Task objective: An exact copy of every entry below is required, and no picture may appear in it.

[[ Records for this exercise open ]]

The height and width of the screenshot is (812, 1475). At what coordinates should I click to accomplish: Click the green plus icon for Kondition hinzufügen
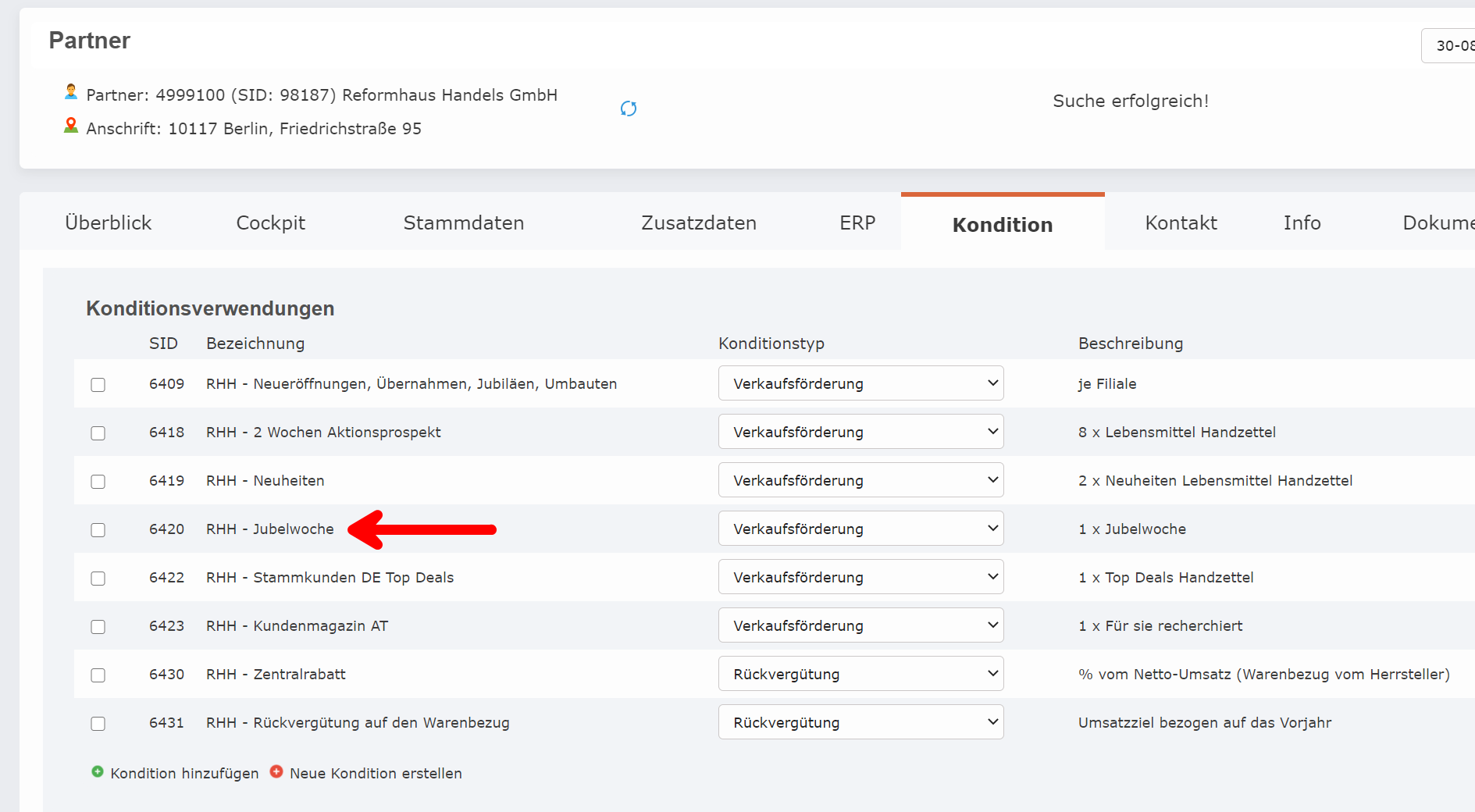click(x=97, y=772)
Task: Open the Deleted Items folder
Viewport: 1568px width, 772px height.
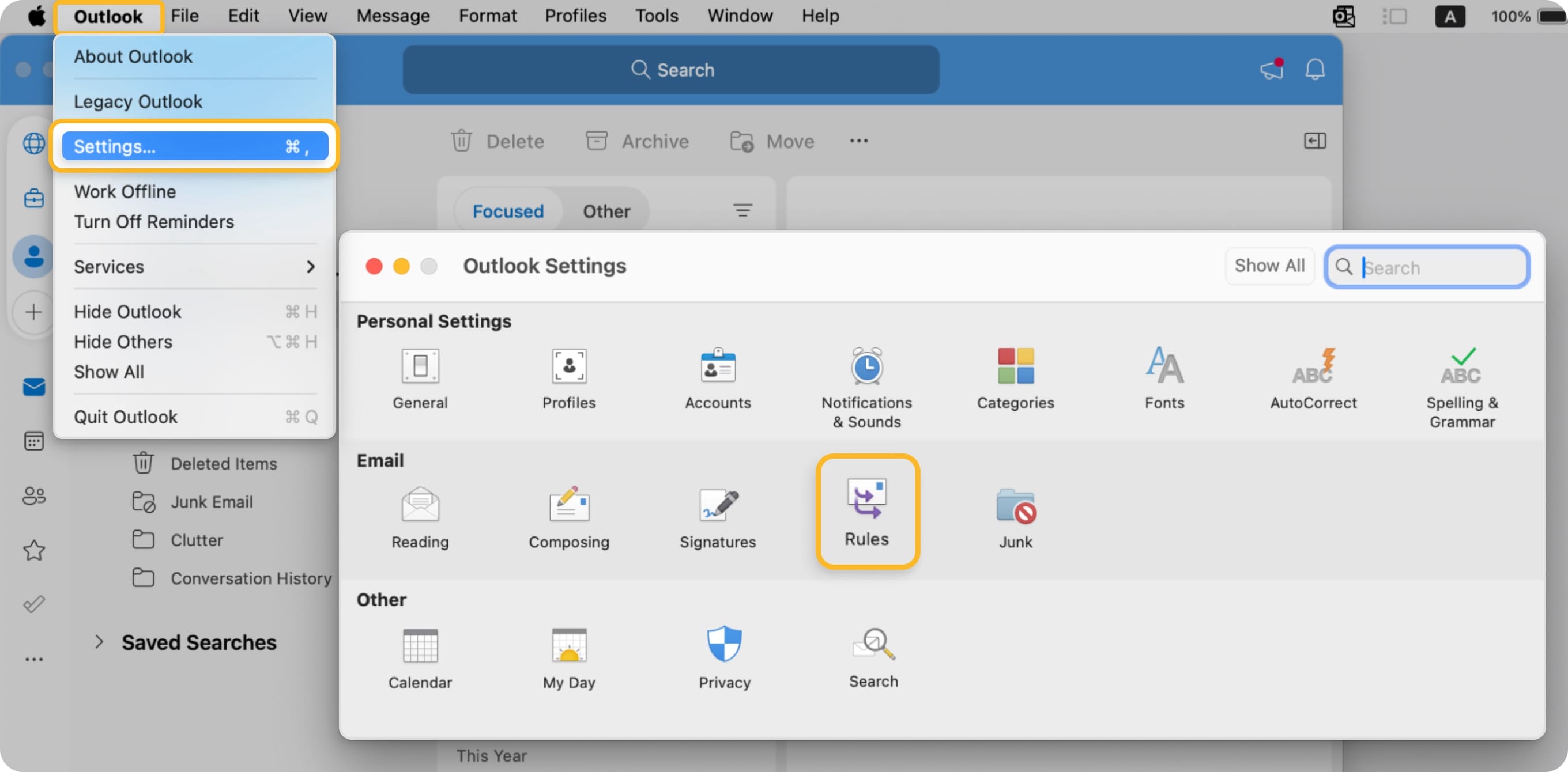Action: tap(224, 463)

[[ Records for this exercise closed ]]

Solution:
The height and width of the screenshot is (812, 1475). At what coordinates should I click to accomplish: Click the green plus icon for Kondition hinzufügen
click(x=97, y=772)
Task: Open the Deleted Items folder
Viewport: 1568px width, 772px height.
Action: tap(224, 463)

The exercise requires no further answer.